LADY BEETLES have habits that are anything but ladylike. Both the young and adult beetles kill and greedily eat various soft-bodied insects. Most familiar are the bright reddish-yellow species, which has black spots on the wing covers, or elytra, and the black species, which has red spots. Less well known are the numerous minute black species. Not many persons associate the rather clumsy-looking dark-colored larvae with the bright-colored adults. Neither do gardeners, familiar with the Mexican bean beetle and the squash beetle and their depredations, recognize them as lady beetles gone astray. Many of the lady beetles are native to the United States. Their combined action in destroying the eggs and young of destructive aphids, scales, and other soft-bodied plant-feeding insects is of great value to those who raise crops and flowers.

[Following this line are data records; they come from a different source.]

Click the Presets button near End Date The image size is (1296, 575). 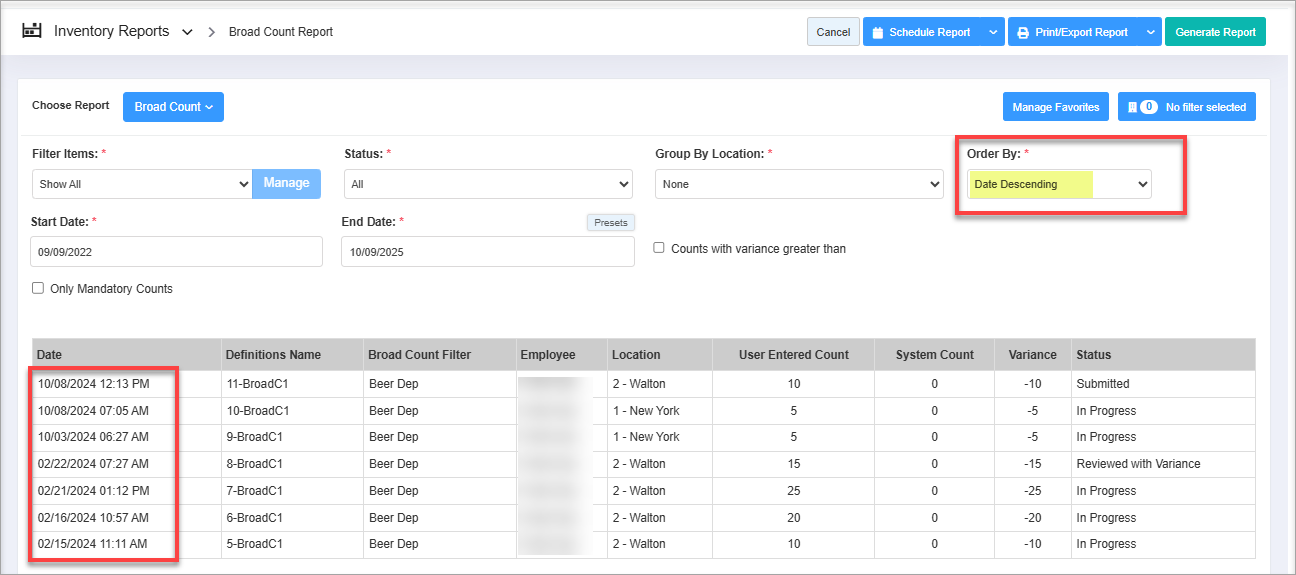(610, 222)
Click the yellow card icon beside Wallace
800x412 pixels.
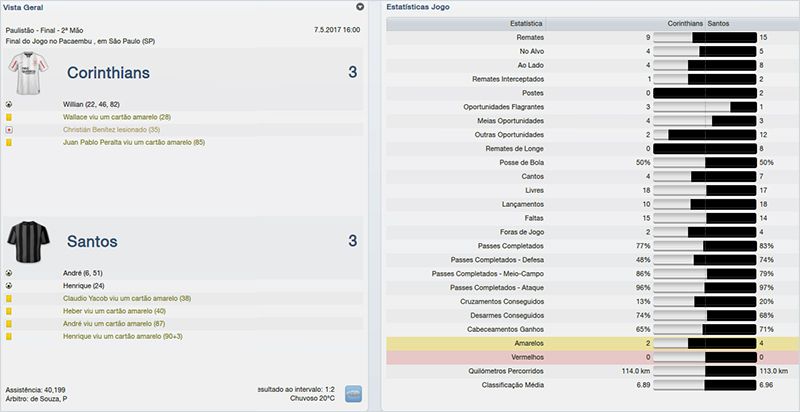[x=8, y=117]
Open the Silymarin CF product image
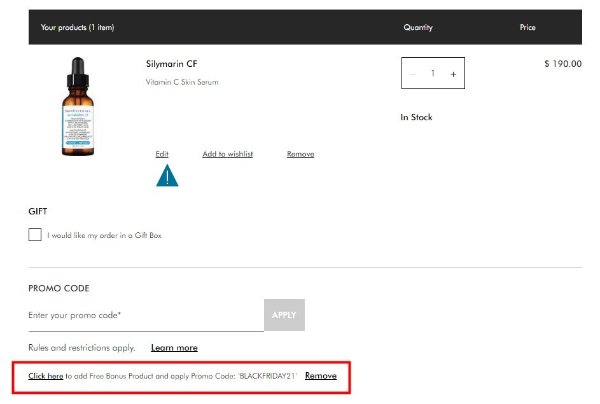This screenshot has height=404, width=600. coord(77,106)
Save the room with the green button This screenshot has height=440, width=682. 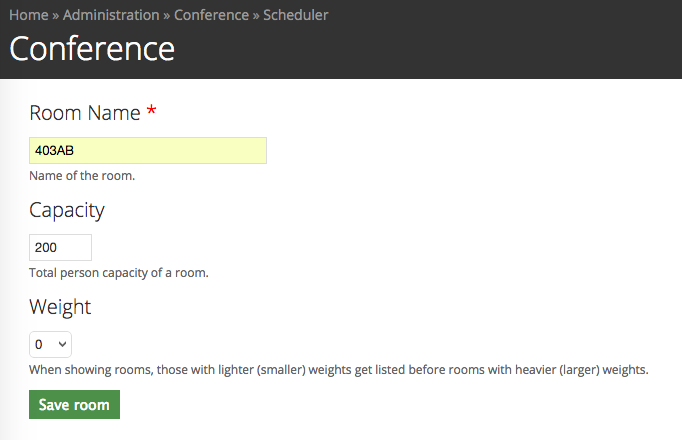(x=74, y=404)
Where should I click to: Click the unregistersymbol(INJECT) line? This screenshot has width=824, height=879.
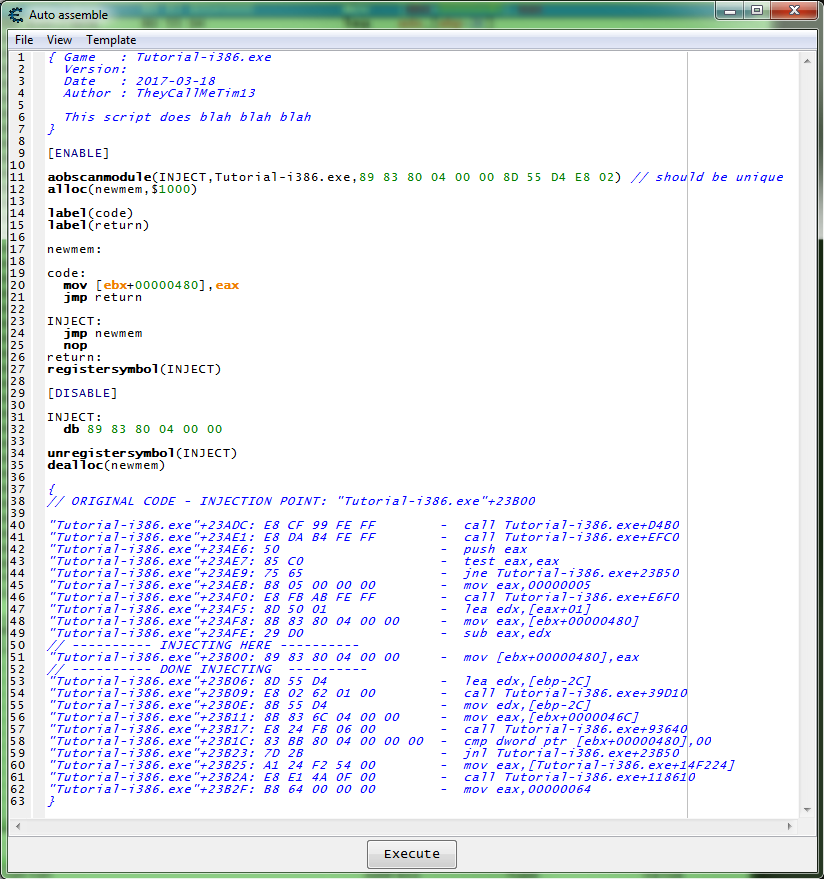coord(142,453)
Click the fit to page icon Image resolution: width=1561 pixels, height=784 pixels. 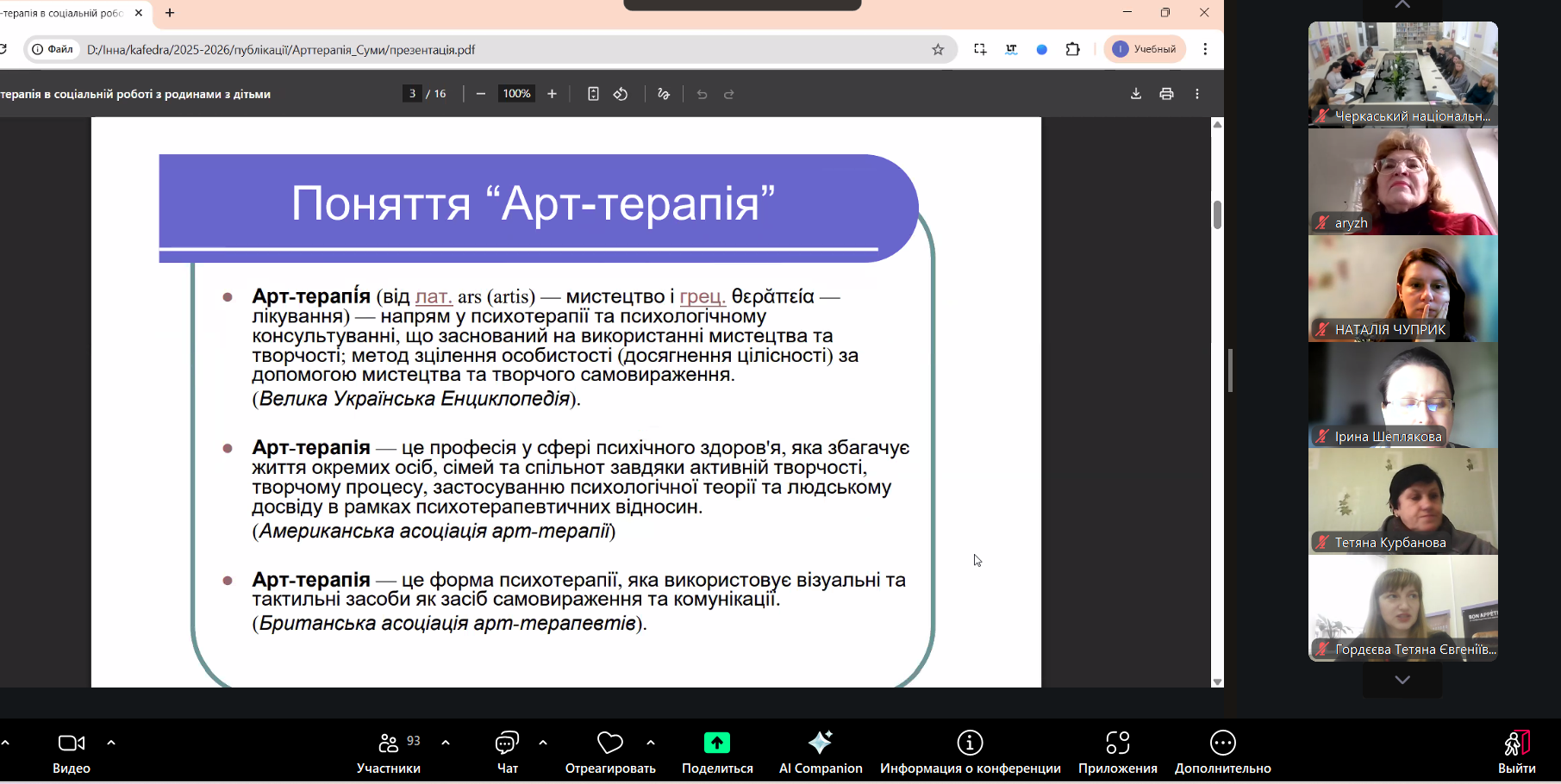coord(593,94)
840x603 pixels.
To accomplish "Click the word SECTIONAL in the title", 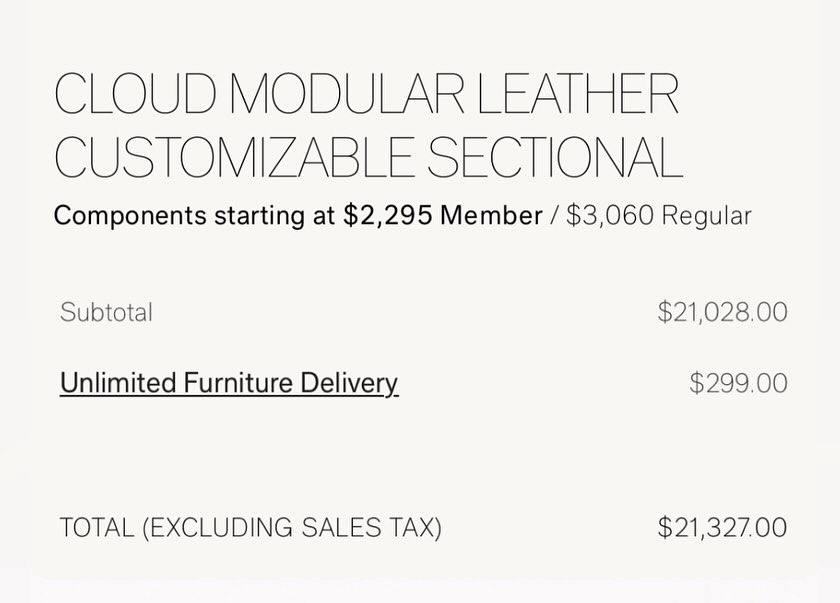I will click(x=555, y=156).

Sometimes they are called lady birds, as in the old rhyme : "Lady bird, lady bird! Fly away home! Your house is on fire, your children do roam."
The eggs of lady beetles are oval and Yellow or orange. They are laid in small masses, usually on the under side of leaves, and hatch in a few days. The Young larva, with its six long legs and tubercle-covered body, starts in search for soft insects. It devours one aphid after another. In about 20 days it becomes full-grown and is about one-fourth inch long. It then attaches itself to a leaf or stem by the tip of its abdomen, draws itself up, and pupates. The cast skin often remains more or less over the pupa. The adult splits the pupal skin and crawls forth to make further inroads on the fast-multiplying aphids. Some species congregate in great masses in the fall and spend the winter in that way in some protected place.
The vedalia, the small, reddish-brown Australian lady beetle, has done yeoman service against the cottony-cushion scale on fruit trees in the United States, Hawaii, New Zealand, and other countries into which it was imported to do just that.